I’m trying to make sense of “The AI summer” [1].
OpenAI’s ChatGPT had a meteoric rise in popularity not because the technology works (it does, for some reasonable definition of “works”) but rather the foundation is there for viral spread because:
> a lot of this is ‘standing on the shoulders of giants’ - OpenAI didn’t have to wait for people to buy devices or for telcos to build DSL or 3G
> ChatGPT is just a website or an app, and … it could ride on all of the infrastructure we’ve built over the last 25 years. So a huge number of people went off to try it last year.
But current AI’s problem is that no one knows what to do with it:
> The problem is that most of them haven’t been back. … most people played with it once or twice, or go back only every couple of weeks
> On one hand, getting a quarter to a third of the developed world’s population to try a new product in 18 months is very hard.
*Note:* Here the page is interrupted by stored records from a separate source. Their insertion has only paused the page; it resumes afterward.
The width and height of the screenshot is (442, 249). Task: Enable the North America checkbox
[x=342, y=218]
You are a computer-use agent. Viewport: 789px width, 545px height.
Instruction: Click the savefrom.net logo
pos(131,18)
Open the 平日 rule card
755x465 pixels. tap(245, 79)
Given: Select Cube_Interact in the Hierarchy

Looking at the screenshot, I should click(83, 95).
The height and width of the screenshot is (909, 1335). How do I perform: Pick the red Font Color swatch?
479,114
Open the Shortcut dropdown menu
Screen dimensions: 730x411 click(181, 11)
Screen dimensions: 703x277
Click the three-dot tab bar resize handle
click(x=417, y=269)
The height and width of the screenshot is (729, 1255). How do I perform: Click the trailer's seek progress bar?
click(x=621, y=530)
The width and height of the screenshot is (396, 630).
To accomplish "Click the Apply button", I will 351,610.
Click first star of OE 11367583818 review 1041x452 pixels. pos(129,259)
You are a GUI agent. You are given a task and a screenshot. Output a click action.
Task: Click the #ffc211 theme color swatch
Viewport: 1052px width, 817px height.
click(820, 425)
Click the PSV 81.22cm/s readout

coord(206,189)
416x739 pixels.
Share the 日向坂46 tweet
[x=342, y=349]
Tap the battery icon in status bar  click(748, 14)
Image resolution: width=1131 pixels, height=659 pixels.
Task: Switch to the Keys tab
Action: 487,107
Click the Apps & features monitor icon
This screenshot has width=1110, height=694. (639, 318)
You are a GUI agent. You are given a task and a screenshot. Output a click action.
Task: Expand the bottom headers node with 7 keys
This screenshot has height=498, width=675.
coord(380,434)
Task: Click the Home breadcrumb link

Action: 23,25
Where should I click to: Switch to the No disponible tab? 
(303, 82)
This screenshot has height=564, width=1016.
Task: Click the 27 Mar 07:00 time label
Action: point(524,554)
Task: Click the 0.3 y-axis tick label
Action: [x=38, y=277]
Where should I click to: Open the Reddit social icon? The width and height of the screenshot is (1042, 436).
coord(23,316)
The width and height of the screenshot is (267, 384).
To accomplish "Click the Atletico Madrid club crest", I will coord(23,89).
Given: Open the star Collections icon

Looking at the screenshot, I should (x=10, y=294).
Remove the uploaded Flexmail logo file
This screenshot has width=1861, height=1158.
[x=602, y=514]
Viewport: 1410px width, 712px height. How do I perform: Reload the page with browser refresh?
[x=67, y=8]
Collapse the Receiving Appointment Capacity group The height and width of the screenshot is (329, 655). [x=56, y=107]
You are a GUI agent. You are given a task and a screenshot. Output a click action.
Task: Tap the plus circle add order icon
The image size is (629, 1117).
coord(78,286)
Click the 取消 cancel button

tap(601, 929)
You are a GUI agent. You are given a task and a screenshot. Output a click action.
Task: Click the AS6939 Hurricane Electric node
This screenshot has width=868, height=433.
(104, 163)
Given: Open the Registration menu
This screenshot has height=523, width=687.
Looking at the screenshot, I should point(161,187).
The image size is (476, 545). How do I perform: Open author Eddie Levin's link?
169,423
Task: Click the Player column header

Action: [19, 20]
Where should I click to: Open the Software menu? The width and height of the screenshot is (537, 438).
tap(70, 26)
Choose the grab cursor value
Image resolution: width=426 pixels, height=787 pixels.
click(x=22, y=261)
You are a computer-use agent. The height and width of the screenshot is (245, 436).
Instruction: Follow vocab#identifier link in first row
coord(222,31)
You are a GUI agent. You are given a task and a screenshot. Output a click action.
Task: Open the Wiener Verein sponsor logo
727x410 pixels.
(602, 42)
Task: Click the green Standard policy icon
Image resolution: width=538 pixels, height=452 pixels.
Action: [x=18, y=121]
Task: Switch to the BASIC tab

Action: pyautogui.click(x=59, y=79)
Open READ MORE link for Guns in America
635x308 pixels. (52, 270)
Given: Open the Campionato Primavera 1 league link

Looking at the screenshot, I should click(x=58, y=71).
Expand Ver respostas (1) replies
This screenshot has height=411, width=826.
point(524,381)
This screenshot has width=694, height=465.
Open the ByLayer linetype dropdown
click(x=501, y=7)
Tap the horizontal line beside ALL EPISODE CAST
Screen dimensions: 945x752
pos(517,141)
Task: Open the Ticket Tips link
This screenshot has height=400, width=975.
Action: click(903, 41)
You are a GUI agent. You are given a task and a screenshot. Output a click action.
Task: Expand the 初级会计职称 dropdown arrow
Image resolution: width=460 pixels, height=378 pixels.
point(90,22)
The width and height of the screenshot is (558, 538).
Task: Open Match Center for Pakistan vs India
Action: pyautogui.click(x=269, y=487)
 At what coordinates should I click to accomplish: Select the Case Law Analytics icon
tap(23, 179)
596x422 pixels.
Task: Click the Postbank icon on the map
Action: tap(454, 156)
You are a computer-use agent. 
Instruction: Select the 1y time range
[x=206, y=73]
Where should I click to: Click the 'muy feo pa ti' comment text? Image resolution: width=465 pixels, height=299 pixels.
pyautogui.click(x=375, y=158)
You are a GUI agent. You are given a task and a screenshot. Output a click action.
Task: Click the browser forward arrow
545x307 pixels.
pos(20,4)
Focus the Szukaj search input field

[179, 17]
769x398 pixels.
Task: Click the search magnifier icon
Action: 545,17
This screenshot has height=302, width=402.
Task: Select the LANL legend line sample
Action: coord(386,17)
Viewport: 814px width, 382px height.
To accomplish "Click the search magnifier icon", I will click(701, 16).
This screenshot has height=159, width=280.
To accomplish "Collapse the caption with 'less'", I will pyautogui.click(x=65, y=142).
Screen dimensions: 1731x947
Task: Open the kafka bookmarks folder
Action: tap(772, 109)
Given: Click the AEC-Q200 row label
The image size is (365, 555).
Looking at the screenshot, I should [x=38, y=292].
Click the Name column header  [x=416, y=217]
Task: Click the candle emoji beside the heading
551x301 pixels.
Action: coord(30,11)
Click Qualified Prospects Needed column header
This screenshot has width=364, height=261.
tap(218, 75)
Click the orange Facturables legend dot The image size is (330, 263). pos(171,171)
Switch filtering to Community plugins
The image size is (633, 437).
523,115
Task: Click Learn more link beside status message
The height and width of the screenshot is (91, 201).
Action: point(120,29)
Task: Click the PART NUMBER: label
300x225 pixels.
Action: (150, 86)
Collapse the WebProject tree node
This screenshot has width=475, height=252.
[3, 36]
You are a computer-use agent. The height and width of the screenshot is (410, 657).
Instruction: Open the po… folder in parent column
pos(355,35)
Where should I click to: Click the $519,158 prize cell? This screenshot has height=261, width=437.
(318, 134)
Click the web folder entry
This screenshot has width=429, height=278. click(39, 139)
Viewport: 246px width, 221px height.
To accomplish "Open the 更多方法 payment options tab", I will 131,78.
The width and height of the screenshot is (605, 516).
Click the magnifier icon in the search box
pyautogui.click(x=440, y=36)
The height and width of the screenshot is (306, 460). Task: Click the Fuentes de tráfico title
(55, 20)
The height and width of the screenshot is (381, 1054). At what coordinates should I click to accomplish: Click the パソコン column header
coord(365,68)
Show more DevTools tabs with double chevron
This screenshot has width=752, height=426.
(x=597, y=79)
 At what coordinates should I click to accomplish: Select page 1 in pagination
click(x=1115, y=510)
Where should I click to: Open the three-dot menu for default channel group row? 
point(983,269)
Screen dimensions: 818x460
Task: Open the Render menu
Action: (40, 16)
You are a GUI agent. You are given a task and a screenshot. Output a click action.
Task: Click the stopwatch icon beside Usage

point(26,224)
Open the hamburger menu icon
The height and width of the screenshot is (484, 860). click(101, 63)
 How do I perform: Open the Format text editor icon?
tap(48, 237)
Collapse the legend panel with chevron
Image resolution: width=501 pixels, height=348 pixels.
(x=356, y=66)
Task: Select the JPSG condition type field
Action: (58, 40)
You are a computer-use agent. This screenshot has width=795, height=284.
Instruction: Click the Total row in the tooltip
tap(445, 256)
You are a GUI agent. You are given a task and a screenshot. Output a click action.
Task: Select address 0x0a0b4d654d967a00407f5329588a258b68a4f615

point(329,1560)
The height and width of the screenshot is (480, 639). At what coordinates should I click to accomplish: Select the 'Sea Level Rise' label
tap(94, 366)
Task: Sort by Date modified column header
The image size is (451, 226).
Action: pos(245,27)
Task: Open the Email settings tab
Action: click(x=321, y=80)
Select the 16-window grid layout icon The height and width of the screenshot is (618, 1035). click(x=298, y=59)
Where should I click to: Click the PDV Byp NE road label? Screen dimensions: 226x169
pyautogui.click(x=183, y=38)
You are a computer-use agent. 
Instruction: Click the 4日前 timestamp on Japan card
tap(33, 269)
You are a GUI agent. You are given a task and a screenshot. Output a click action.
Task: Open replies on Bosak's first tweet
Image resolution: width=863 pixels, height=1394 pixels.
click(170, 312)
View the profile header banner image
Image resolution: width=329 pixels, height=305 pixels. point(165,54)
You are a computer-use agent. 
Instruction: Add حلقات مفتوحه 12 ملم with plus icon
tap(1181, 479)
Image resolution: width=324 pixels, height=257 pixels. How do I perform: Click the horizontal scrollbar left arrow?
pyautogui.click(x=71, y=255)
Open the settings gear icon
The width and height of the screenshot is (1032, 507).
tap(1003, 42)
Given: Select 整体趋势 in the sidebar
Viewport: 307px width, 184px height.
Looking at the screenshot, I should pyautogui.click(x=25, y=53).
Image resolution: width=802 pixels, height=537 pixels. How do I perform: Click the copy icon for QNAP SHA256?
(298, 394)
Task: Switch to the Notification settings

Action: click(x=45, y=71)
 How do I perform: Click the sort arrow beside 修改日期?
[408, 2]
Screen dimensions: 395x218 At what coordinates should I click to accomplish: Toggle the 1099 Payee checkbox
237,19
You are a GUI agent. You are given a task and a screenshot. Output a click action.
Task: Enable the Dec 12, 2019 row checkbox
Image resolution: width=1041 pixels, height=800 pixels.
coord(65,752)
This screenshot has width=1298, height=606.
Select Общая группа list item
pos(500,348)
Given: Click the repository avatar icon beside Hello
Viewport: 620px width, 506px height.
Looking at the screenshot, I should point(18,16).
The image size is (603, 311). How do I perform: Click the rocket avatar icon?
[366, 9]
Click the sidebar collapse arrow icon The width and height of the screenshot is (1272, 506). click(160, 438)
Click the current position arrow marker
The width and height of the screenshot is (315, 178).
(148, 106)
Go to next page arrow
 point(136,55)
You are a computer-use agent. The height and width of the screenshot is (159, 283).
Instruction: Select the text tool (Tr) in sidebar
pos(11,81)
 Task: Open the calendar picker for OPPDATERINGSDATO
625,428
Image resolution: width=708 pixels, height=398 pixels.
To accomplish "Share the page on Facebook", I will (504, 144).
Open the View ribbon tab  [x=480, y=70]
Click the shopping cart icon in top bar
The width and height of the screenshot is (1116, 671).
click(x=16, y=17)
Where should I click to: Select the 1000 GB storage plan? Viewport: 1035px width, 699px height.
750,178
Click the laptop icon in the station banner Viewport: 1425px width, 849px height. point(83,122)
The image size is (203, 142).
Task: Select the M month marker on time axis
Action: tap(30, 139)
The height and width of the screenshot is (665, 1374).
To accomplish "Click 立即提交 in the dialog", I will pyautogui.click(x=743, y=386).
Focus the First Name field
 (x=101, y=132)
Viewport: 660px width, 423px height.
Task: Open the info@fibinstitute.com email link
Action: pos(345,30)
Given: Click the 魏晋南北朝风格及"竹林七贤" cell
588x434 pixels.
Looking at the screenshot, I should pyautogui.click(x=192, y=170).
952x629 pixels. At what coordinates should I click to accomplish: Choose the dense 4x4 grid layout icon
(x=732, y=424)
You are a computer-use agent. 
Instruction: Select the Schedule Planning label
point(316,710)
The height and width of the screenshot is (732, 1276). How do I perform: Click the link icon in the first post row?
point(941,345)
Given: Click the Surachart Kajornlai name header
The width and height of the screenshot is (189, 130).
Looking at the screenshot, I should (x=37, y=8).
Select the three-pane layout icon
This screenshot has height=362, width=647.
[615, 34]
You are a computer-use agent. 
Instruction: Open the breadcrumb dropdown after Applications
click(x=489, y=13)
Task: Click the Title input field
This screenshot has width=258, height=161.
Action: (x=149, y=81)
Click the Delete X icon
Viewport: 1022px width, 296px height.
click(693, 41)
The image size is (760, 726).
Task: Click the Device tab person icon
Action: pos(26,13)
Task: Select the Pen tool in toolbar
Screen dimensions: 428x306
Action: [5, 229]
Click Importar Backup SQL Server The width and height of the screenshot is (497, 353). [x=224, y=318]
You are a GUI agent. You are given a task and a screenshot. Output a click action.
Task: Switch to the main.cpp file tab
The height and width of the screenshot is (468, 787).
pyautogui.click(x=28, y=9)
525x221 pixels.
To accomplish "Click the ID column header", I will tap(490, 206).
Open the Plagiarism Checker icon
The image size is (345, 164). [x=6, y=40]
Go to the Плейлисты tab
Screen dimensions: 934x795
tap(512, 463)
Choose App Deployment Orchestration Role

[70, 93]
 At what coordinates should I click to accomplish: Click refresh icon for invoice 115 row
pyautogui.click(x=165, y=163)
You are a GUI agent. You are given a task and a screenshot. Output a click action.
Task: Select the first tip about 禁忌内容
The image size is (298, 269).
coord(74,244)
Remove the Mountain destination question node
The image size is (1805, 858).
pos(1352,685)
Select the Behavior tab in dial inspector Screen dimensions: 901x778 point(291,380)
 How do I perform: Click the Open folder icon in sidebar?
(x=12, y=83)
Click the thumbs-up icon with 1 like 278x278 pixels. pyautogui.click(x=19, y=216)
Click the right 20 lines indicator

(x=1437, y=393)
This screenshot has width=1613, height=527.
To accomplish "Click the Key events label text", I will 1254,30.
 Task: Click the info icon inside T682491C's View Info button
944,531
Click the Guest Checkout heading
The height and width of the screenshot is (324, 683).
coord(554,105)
But on the other, most people who tried it didn’t see how it was useful.
Current AI is more R&D than basic foundational research but it is still more R than D, and it’s still far from being COTS [3] products:
> Accenture … Last summer it proudly announced that it had already done $300m of ‘generative AI’ work for clients… and that it had done 300 projects. Even an LLM can divide 300 by 300 - that’s a lot of pilots, not deployment.
> As a lot of people have now pointed out, all of that adds up to a stupefyingly large amount of capex (and a lot of other investment too) being pulled forward for a technology that’s mostly still only in the experimental budgets.
> an LLM by itself is not a product - it’s a technology that can enable a tool or a feature, and it needs to be unbundled or rebundled into new framings, UX and tools to be become useful. That takes even more time.
It took 8 years (to approx. June 2022) for cloud adoption to touch 25%. It took that long for cloud adoption expected-in-3-years to just pass 40% [2].
It took 2 more years and a pandemic (to approx. January 2024) for cloud adoption to get to about 30%.
It took that long for cloud adoption expected-in-3-years to get near 50%:
> If you work in tech, cloud is old and boring and done, but it’s still only a third or so of enterprise workflows
> it took more than 20 years for 20% of US retail to move online
Gen AI and LLMs are here to stay but it’ll still take many years to decades for it to spread everywhere and displace existing technologies and labor.